Mijn liefje en ik wonen in een land met een rijke traditie. Nu denk ik dat elk land bol staat van de tradities dus dat maakt het nog niet bijzonder. Zo kent mijn Vaderland onder andere karbietschieten en vreugdevuren als tradities maar die hebben mij nooit kunnen boeien.
6 januari is in Spanje een nationale feestdag. Eentje die van origine rooms-katholiek is. Het is de dag van Driekoningen. Caspar, Melchior en Balthasar waren volgens de overlevering wijzen uit het oosten die offers kwamen brengen aan baby Jezus van Nazareth. In apocriefe geschriften en legenden kregen deze oriëntaalse magiërs een naam. Zij werden ‘geïdentificeerd’ als Melchior, koning van Nubië en Arabië (bracht goud mee); Balthasar, koning van Gondolië en Saba (van de mirre); Caspar, koning van Tharsis en van het eiland Egryscilla (van de wierook). Zij zouden de drie takken van het menselijk geslacht vertegenwoordigen.
Wij gingen op de avond van 5 januari (dat gebeurt door het hele land) voor het eerst naar de optocht in de eigen woonplaats. Zo’n stoet van praalwagens wordt in het Spaans ‘cabalgata’ genoemd. Het zou mij niets verbazen als het Nederlandse woord kabaal daarvan is afgeleid. Want dat het pokkenherrie met zich meebrengt, is een gegeven. Zelfs een vereiste. Spanjaarden zijn in hun sas als er keiharde muziek wordt gespeeld of gedraaid.
Dat dit niet bij iedereen in de smaak valt, zag ik ook. Er stond een minder enthousiast jochie langs de route bij wie zijn moeder de beide oren afdekte, terwijl papa het schuw ogende kind in zijn armen hield. Ik moest denken aan de geluidsarme Sinterklaasvieringen die opgang maken in Nederland. Kinderen die een stoornis hebben op het autismespectrum kunnen er kennelijk een prikkelarme Sinterklaasavond vieren. In een afgesloten ruimte, zonder muziek en zonder rondspringende pieten.

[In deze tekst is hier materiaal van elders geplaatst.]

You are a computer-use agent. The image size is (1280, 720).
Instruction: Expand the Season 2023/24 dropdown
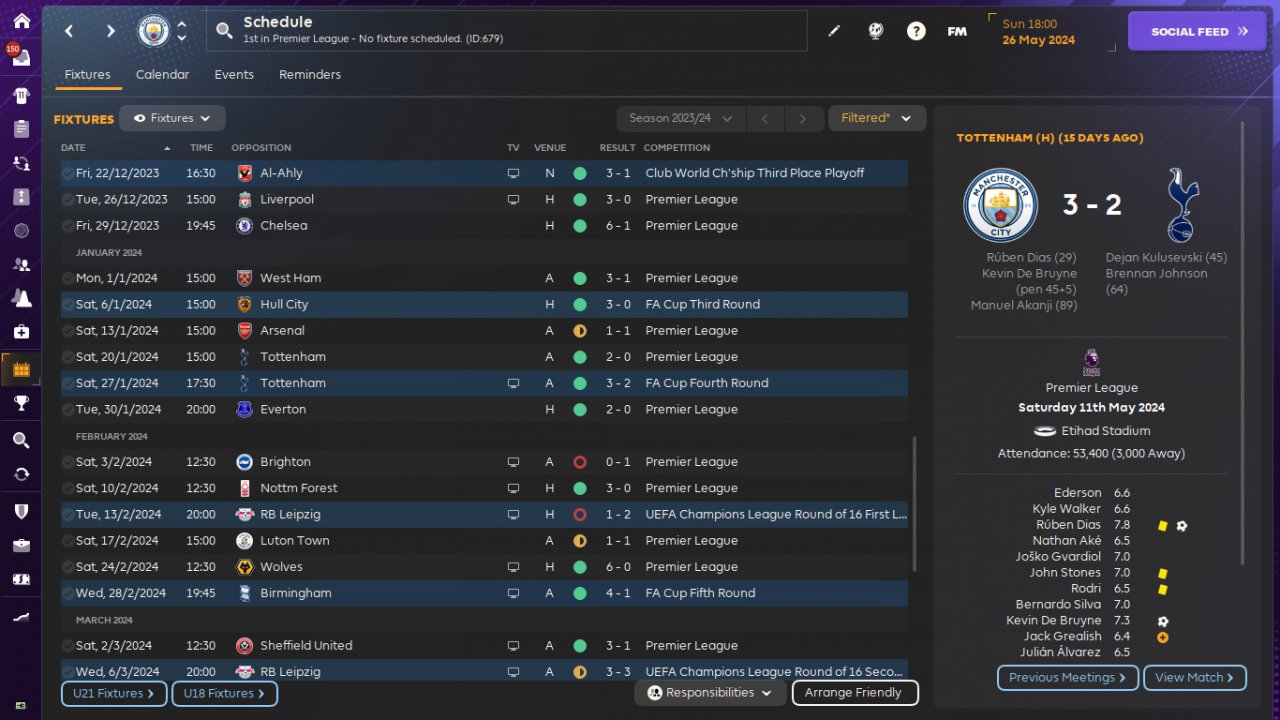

De Driekoningenoptocht is vooral bestemd voor de kinderen in Spanje. Het is ook de dag dat zij kadootjes krijgen. Op weg naar het beginpunt van de optocht zagen we al menig volwassene met een grote ingepakte doos onder de arm over straat gaan.
Dus geen goud, wierook en mirre maar keiharde muziek (uit zware boxen achter oude maar glimmend gepoetste auto’s), bonte dansgezelschappen van heinde en ver, trommelaars en huizenhoge poppen. Een carnavalsoptocht ziet er waarschijnlijk hetzelfde uit.
Mijn liefje maakte video’s voor de twee kleintjes in Bali, ik maakte foto’s voor het webalbum (hiernaast). Het begin van een nieuw kalenderjaar begint vaak ingetogen en dat zie je aan de foto's. Het was in de afgelopen dagen regelmatig zonnig dus blauwe luchten zijn er wel maar het voelt soms alsof zo'n nieuw jaar, een nieuwe leven weer even op gang moet komen.
Een van de mooiste momenten was omkijken en zien dat een Oekraïens jochie met zijn eigen mobiele telefoon opnamen maakte met een glimlach van oor tot oor op zijn mooie gezichtje. Dat ontroerde mij. Hij was daar met zijn moeder en oma. Ik geef ze geen ongelijk dat ze hun gemaltraiteerde, platgeschoten land verlieten. Oorlogsgebied is geen plek voor kinderen, zeker niet. Dat geldt ook voor de Palestijnse kids in de Gaza-strook...
Het is hier gewoonte om op Driekoningen (vandaag) roscón de reyes te eten. Dat is een ronde Driekoningentaart, een soort grote donut met een gat in het midden. De rand is versierd met gekonfijt fruit en er zit slagroom of crème tussen als vulling. En niet te vergeten (het hoogtepunt): een verrassing binnenin. Als je de boon treft in het stukje taart dat je krijgt aangereikt, moet je de taart betalen maar als je het kadootje vindt, ben je de koning(in) van de dag. Wij kochten een kleine roscón en mijn liefje was the lucky one. Zij had een kleine, keramische koning in haar stukje cake. De bofkont. De gouden kroon die erbij hoort, hangt nu om de berenlamp in de woonkamer.